Avani folded her hands in her lap. Her eyes looked very tired. “It’s a hard life, Sita, with no friends, or money, or anyone to love you.” She was speaking of her own experience.

 

“But I love you.” I wrapped my arms around her as tightly as I could. She smelled like jasmine blossoms, the same as Mother, and I felt an overwhelming need to go on hugging her. Still I pulled away. If Grandmother saw us, there would be trouble. Avani was a maid.

 

She wiped away her tears with the back of her hand. “I pray to Durga that you will never understand what it’s like to go from great wealth to poverty, Sita.
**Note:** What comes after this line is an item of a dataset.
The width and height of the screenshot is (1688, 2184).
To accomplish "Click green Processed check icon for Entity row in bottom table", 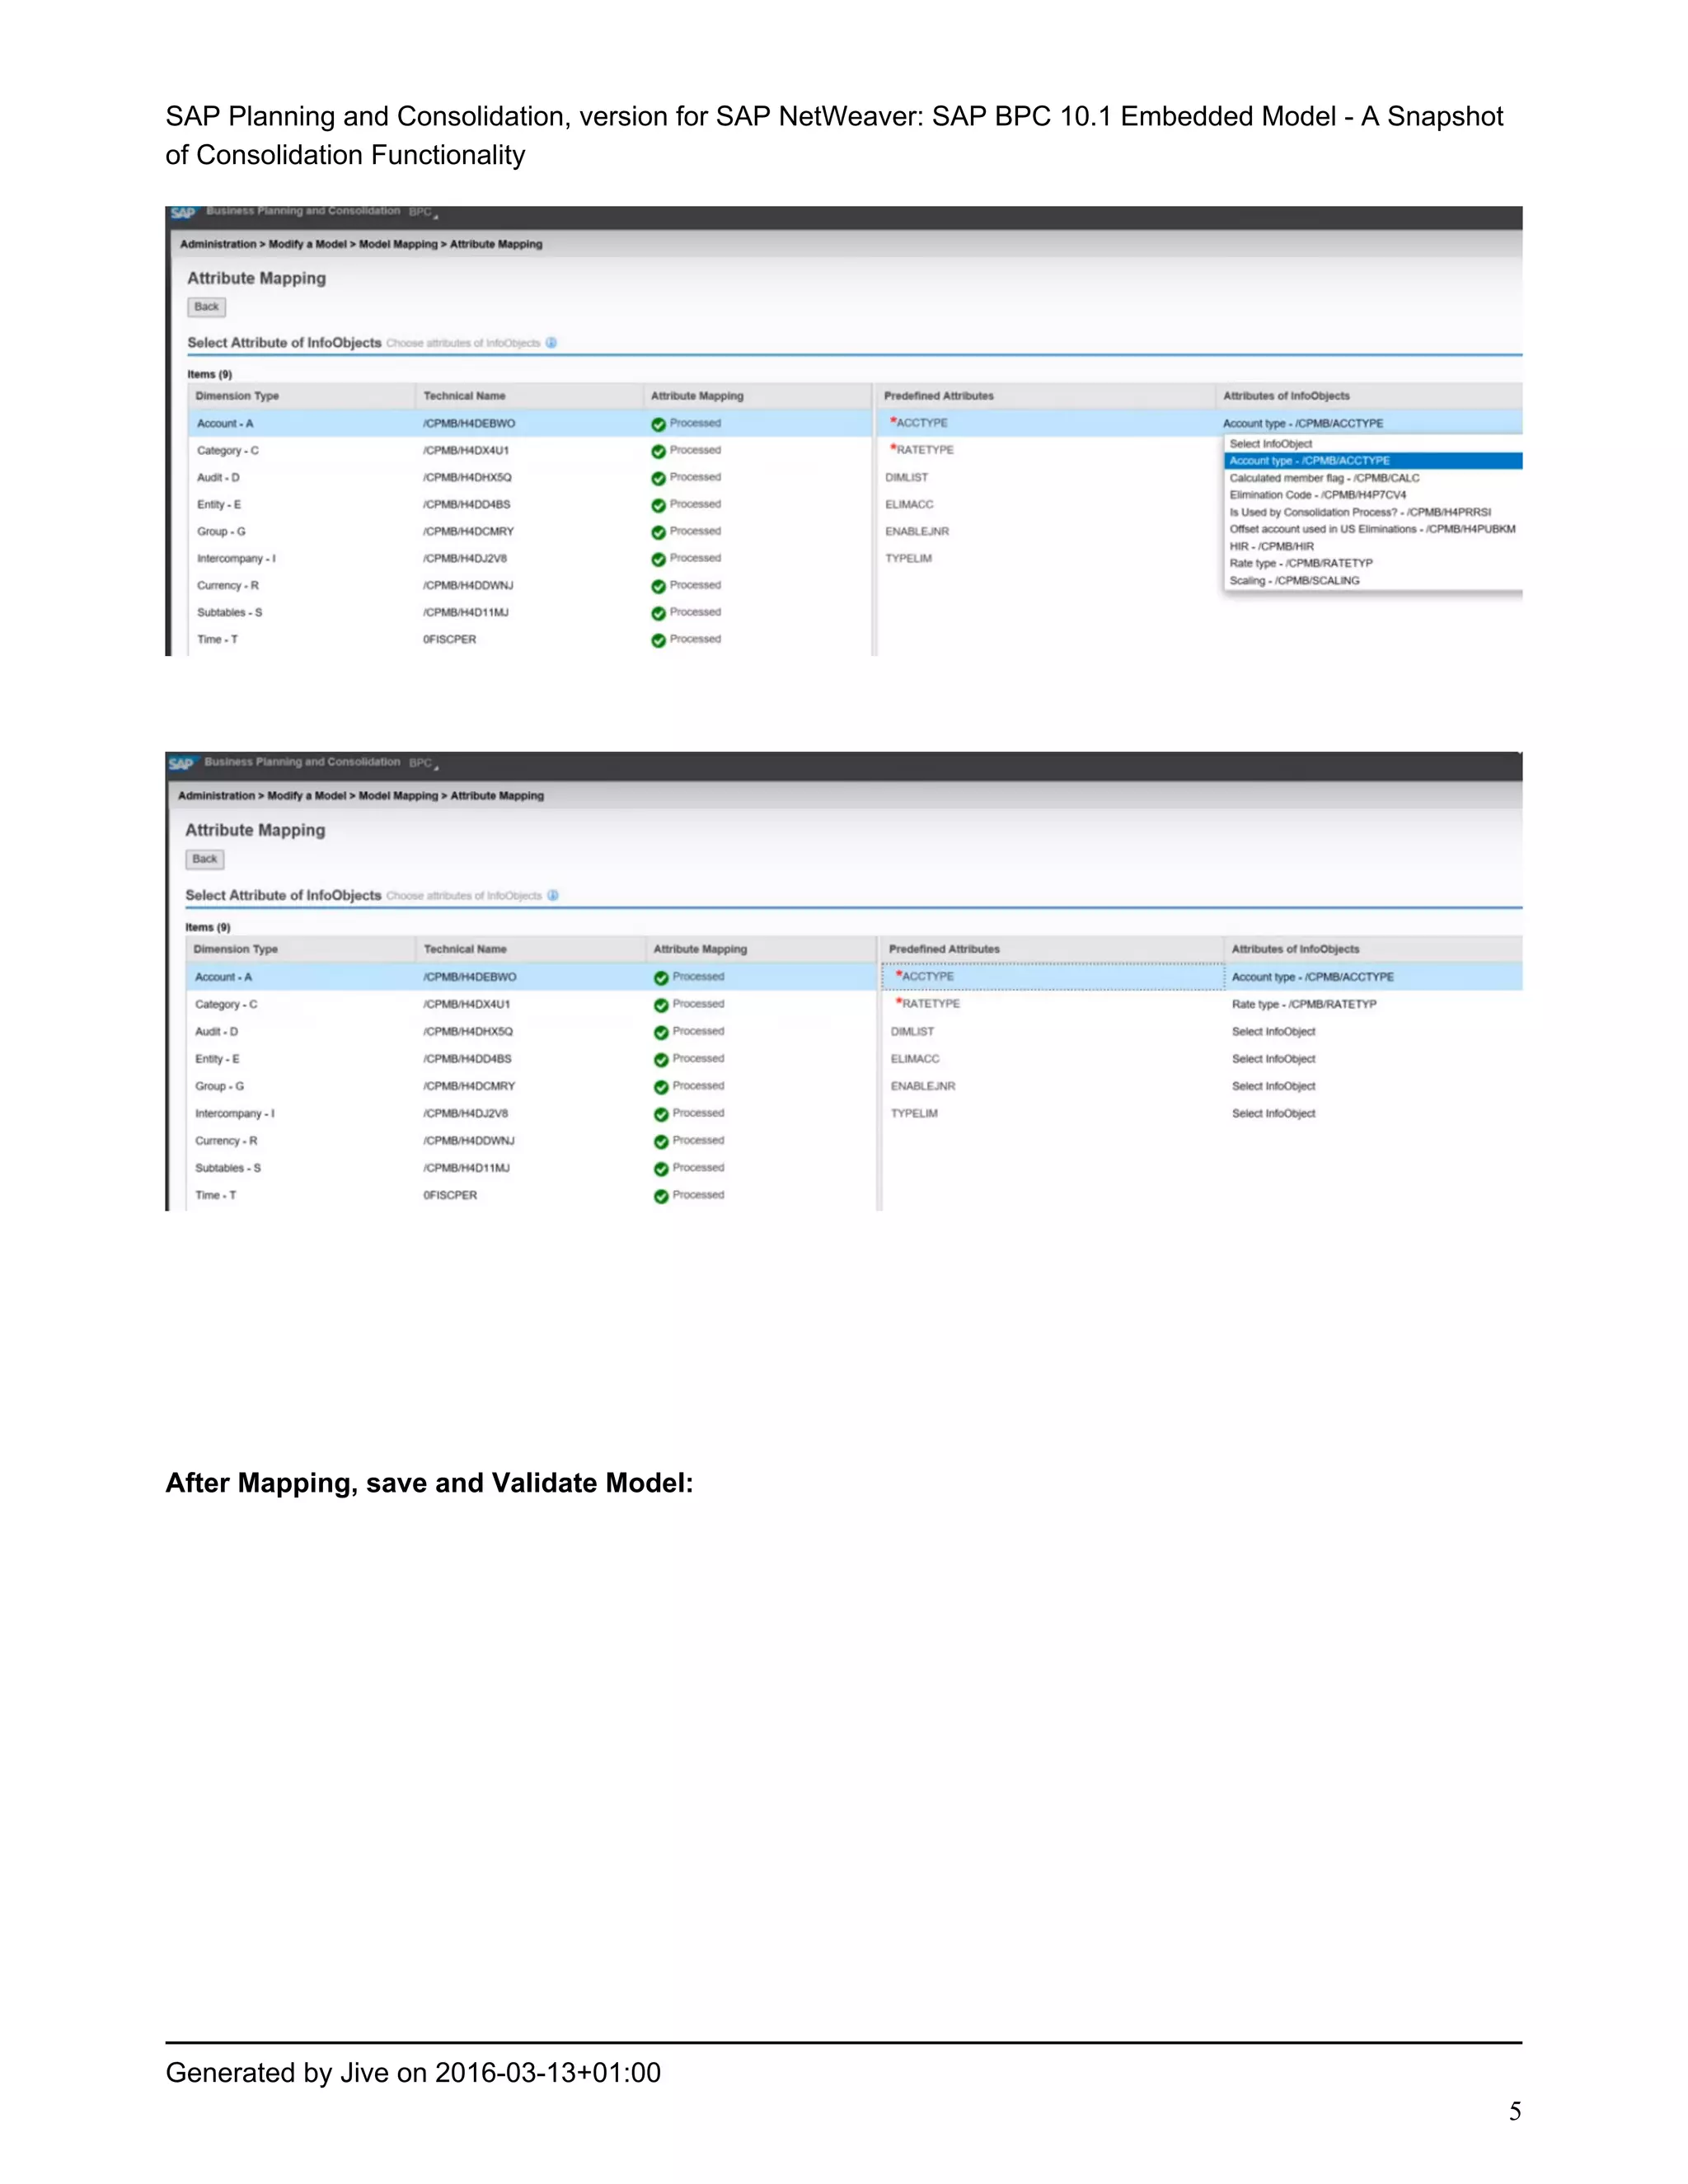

It was very devastating for your grandmother.”

 

“Buddha was a Hindu prince,” I said. “A Kshatriya, like us, and he found freedom in casting off his position and embracing poverty.”

 

“Because he chose it. And—more important—he was a man. A man can change his life anytime he wishes. A woman can only change her appearance.” Avani stood and handed me a white sari. Now she and I would look the same. Except I would only wear white for thirteen days. Avani was forbidden color for the rest of her life.

 

I wrapped the white sari around my body, and Avani made sure it fell in neat folds to my feet. Outside, the sun had already risen, and a flock of birds were making noise in the rice paddies. It was terrible to realize that life was simply carrying on while Mother lay on her funerary litter. It made me think of the scene in King Lear when the king discovers his beloved daughter’s body. He asks the gods how it’s possible that a dog, a horse, even a lowly rat can have life, and thou no breath at all. It felt like a betrayal to Mother that the birds outside should still be singing. Shouldn’t Lord Brahma silence them in sympathy?

 

I stood at the window and looked out over the rice paddies. The priest was coming not just to write my sister’s Janam Kundli, but also to bless my mother’s spirit, which was already on its way to Svarga, where souls go before their next reincarnation. I tried to imagine her there, as a spirit, but since her body was still lying in the next room, I found it difficult.

 

Eventually, Grandmother came to the door and demanded to know why Avani hadn’t brought me to our puja room, where we made our daily prayers. “The priest is already here,” she said.

 

“Sita’s feeling upset,” Avani explained.

 

“We’re all upset,” Grandmother replied. “And we’ll be more upset if this baby girl ends up manglik.”

 

Avani and I both gasped.

 

Manglik is the worst thing a person can be. If a priest determines that you are manglik, it means you are cursed. There are all sorts of repercussions for people whose natal charts read this way, and marriage becomes extremely difficult. Most mangliks marry other mangliks, so that the bad luck can be canceled out.